Les Sœurs Soleil is a 1997 French comedy film directed by Jeannot Szwarc, co-written by Marie-Anne Chazel who stars with Clémentine Célarié and Thierry Lhermitte. It tells the story of a privileged woman who is transformed by encountering the very different world of popular music.

==Plot==
Bénédicte lives with her husband Brice and schoolgirl daughter Clémence in the grand house outside Paris that she has inherited from her father and Brice runs the business she has inherited from her father. Classically trained, she is a keen member of the local church and is rehearsing a pop opera she has composed called “Noah's Ark”, in which the children and their mothers sing and dance. Clémence wins two tickets to the recording of a music video by her idol, the flamboyant diva Gloria Soleil, and both she and her mother are persuaded to get into costume and join the cast of what turns out to be a raunchy production. At the local Lions club, where Brice had hoped to be next year's president, the video is shown by mistake and people recognise Bénédicte.

When Bénédicte storms round to Gloria's address to demand withdrawal of the video, she finds her being harassed by bailiffs and is persuaded to let her hide in Bénédicte's house. Gloria goes to the airport to meet an Australian band she is going to work with, who also camp out in Bénédicte's house, leaving her when they eventually go a large quantity of marijuana and their pet kangaroo. After consuming far too much of the hash he is totally unused to, Brice is seduced at work by his attractive secretary and the entwined couple are spotted by Clémence when she drops in after school.

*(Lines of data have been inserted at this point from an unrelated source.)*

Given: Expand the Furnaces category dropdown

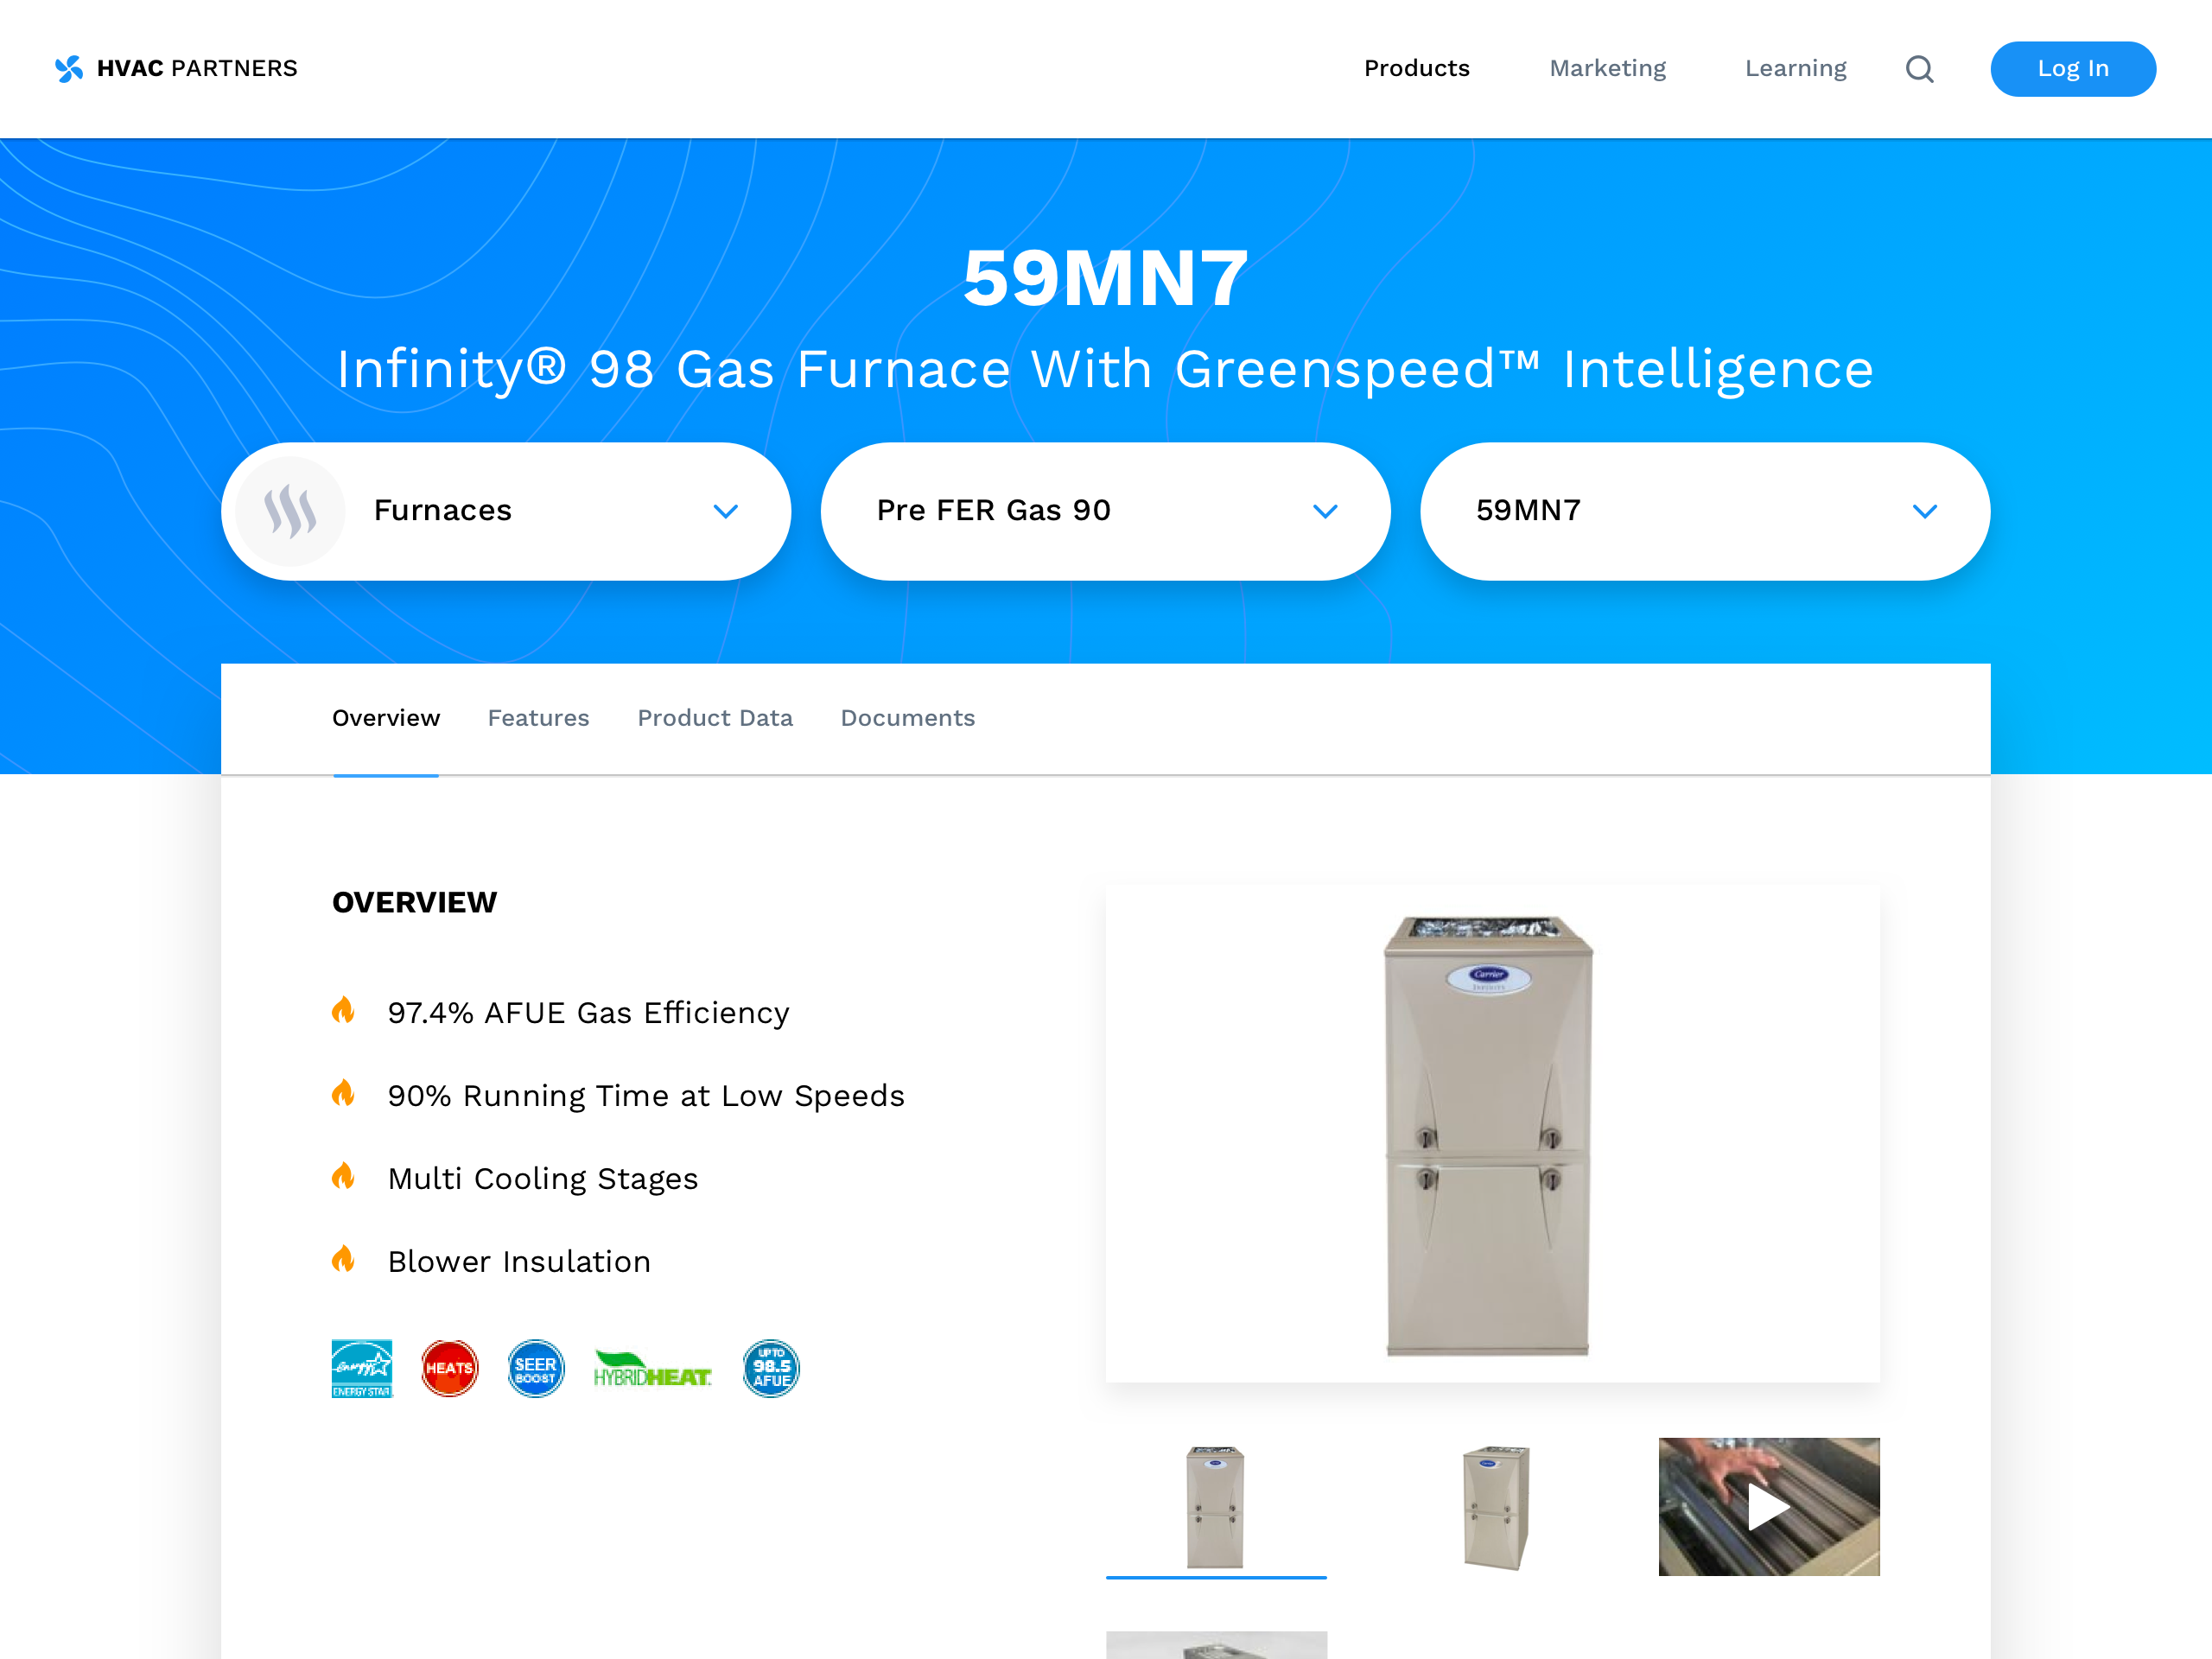Looking at the screenshot, I should (506, 511).
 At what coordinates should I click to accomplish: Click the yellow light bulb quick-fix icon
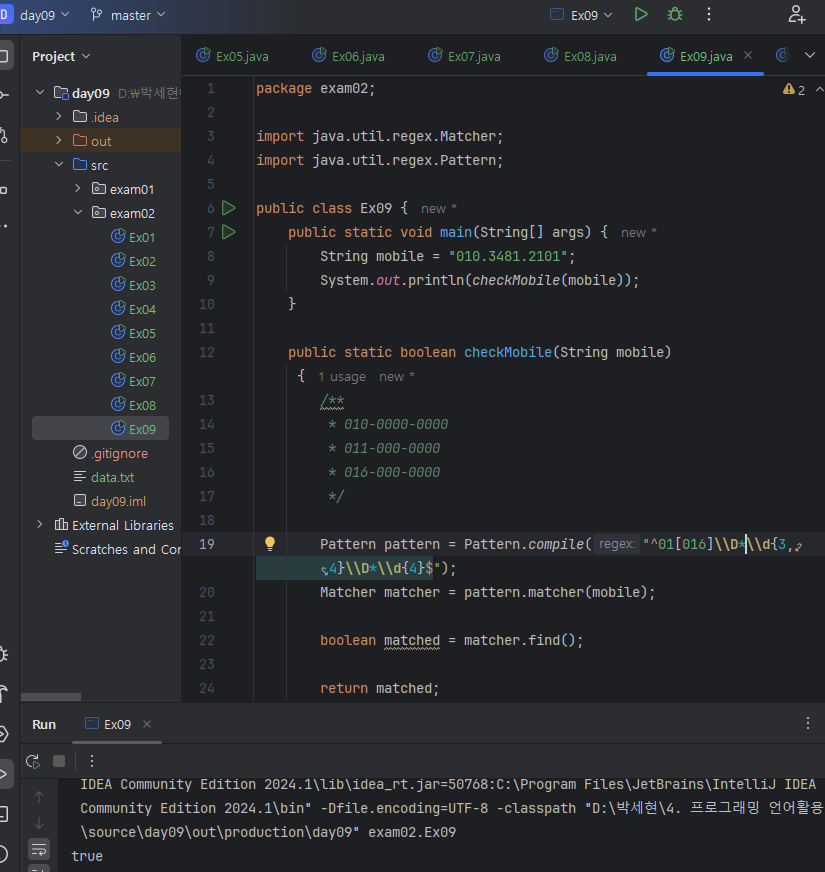(x=269, y=544)
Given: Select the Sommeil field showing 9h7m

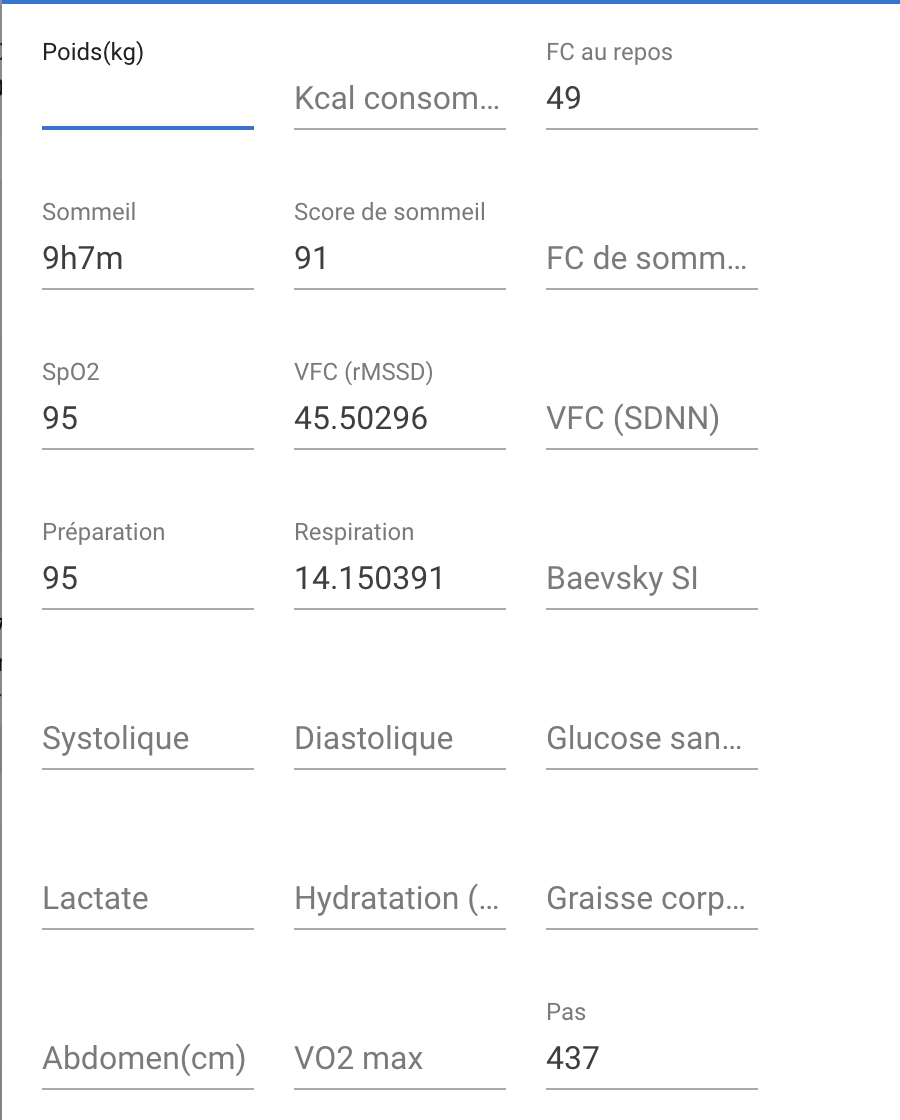Looking at the screenshot, I should coord(147,259).
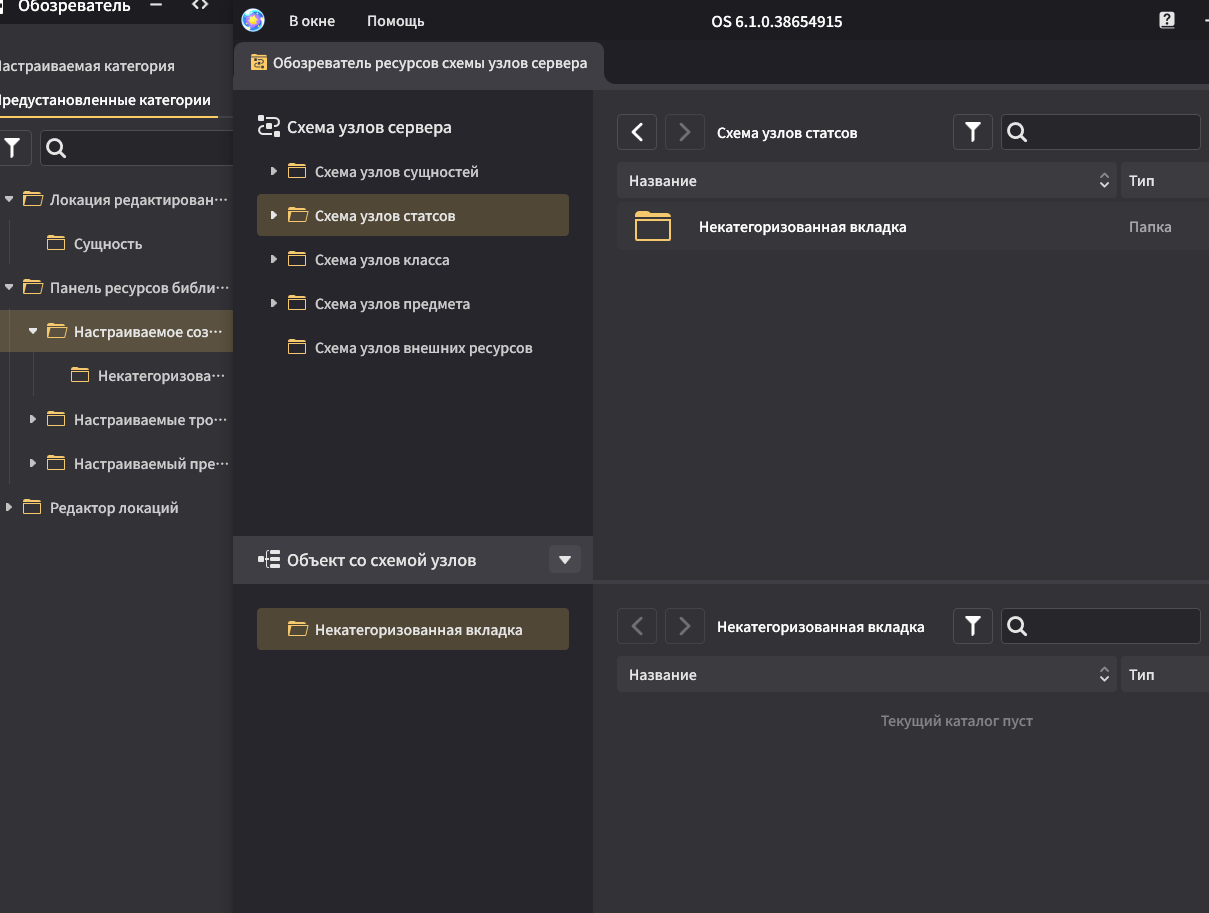Click the filter icon in the lower Некатегоризованная вкладка pane
Screen dimensions: 1209x913
tap(972, 626)
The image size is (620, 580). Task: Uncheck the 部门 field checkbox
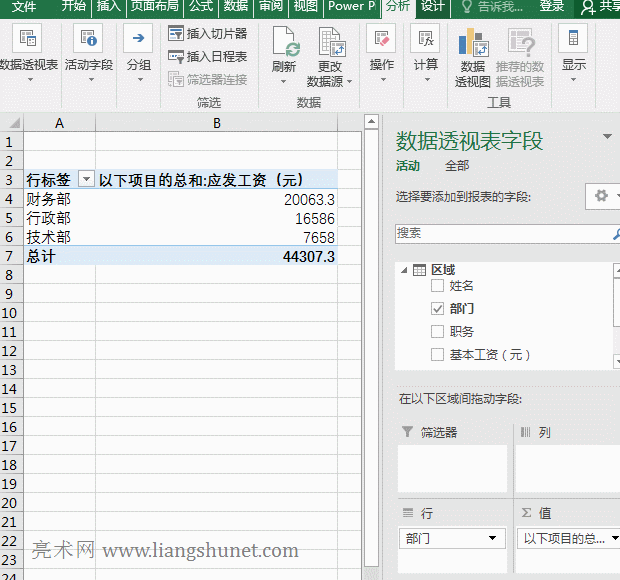click(x=437, y=309)
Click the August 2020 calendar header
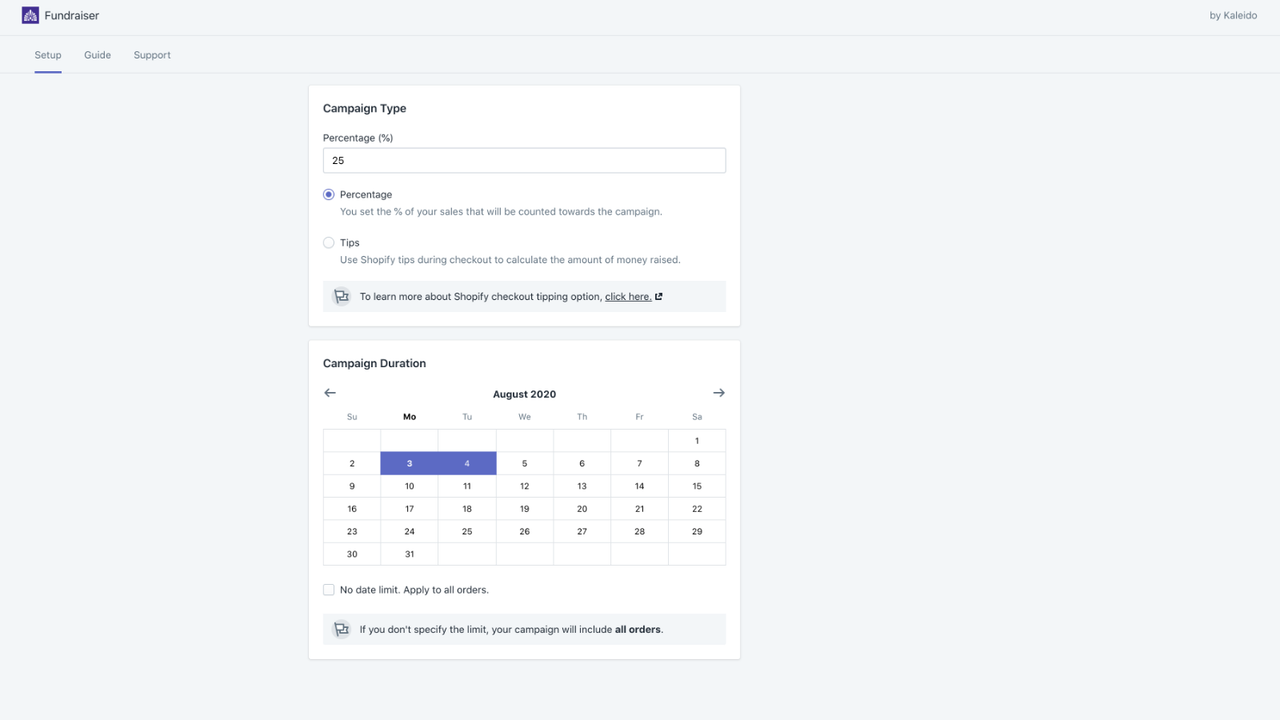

Clémence is sent off to a holiday camp and, after further misunderstandings, Bénédicte leaves Brice to join Gloria on an eventful tour that opens her eyes to other ways of life. In London, a percipient producer realises that she and Gloria could be two opposing halves of a commercial whole and a new act – the Soleil Sisters – is born. He also sees potential in “Noah's Ark” which, with professional polish added, proves a hit in its very different market. Bénédicte reconciles with a contrite Brice, who is rolling in money after selling their house at an exorbitant price to Japanese investors.

==Cast==
- Marie-Anne Chazel as Bénédicte D'Hachicourt
- Thierry Lhermitte as Brice D'Hachicourt
- Clémentine Célarié as Gloria Soleil / Françoise Tricot
- Didier Bénureau as L'Abbé Gervais
- Bernard Farcy as Norbert
- Isabelle Carré as Murielle Musart
- Patrick Mazet as Maxo
- Matthew Marsden as Lawrence
- Erick Desmarestz as Gilles Jutard
- Adrian Lester as Isaac Nelson
- Annie Grégorio as Jackie
- Christian Clavier as a Spectator
- Jean Reno as a Spectator

==Production==
The movie was filmed in London, England and Paris, France.

==Reception==
The film opened on 330 screens in France and grossed $813,804 placing fifth at the French box office.